Nikt nie wiedział co powiedzieć. Alfred cały w rumieńcach z głową w dole siedział czekając na odpowiedź, Arthur, też czerwony jak burak, z ubraniami mokrymi od wyplutej przez niego herbaty, się nie ruszał, z twarzy Ivana znikł uśmiech, a jakieś nastolatki ze stolika obok wszystko nagrywały w napięciu.

- Chcesz trójkącik? - Spytał się wreszcie Arthur. Ameryka odpowiedział mu kiwnięciem głowy. - Eh, ale czy możemy to zrobić? Przecież jesteśmy państwami! To nie ma prawa zaistnieć! I jak to będzie wyg-

- Da, zostanę. - Przerwał Anglikowi Rosjanin. Alfred spojrzał na niego zdziwiony i uradowany jednocześnie

- A-ale Rosjo! Przecież my...

- Tak! Dziękuje! - Amerykanin podskoczył, i przytulił Rosjanina. Obok można było usłyszeć piski shiperek.
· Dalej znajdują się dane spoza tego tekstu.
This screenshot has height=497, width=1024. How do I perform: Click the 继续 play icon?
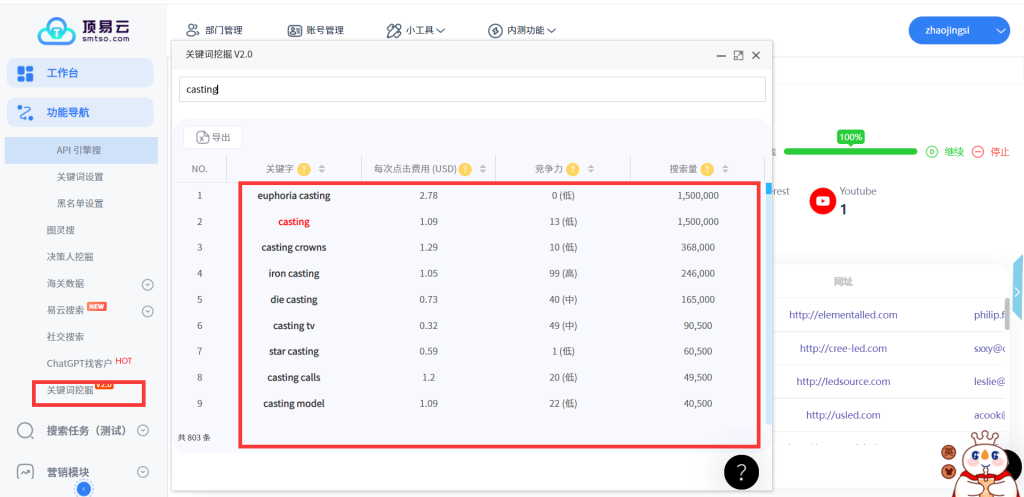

- A ty, Anglio? Staniesz się jednością z matką Rosją, da? - Arthur nie miał pojęcia co powiedzieć. Chciał to zrobić, ale czy mógł? Przecież nie był zwykłym człowiekiem. Oni tez nie byli. Jak to będzie wyglądać? Bywały już związki pomiędzy krajami, ale nigdy w trójkę. Ale teraz on musi podjąć tą ważną decyzję, która diametralnie zmieni nie tylko jego życie.

- T-tak.

- YEAH! - krzyknął ze szczęścia Ameryka, i wtulił w Anglika. Ten, wciąż się rumieniąc, zaczął się wyrywać, ale młodsza nacja go nie puszczała. Do tego dołączył się Ivan, i tak stali w przejściu, tuląc się, prez jakąś minutę.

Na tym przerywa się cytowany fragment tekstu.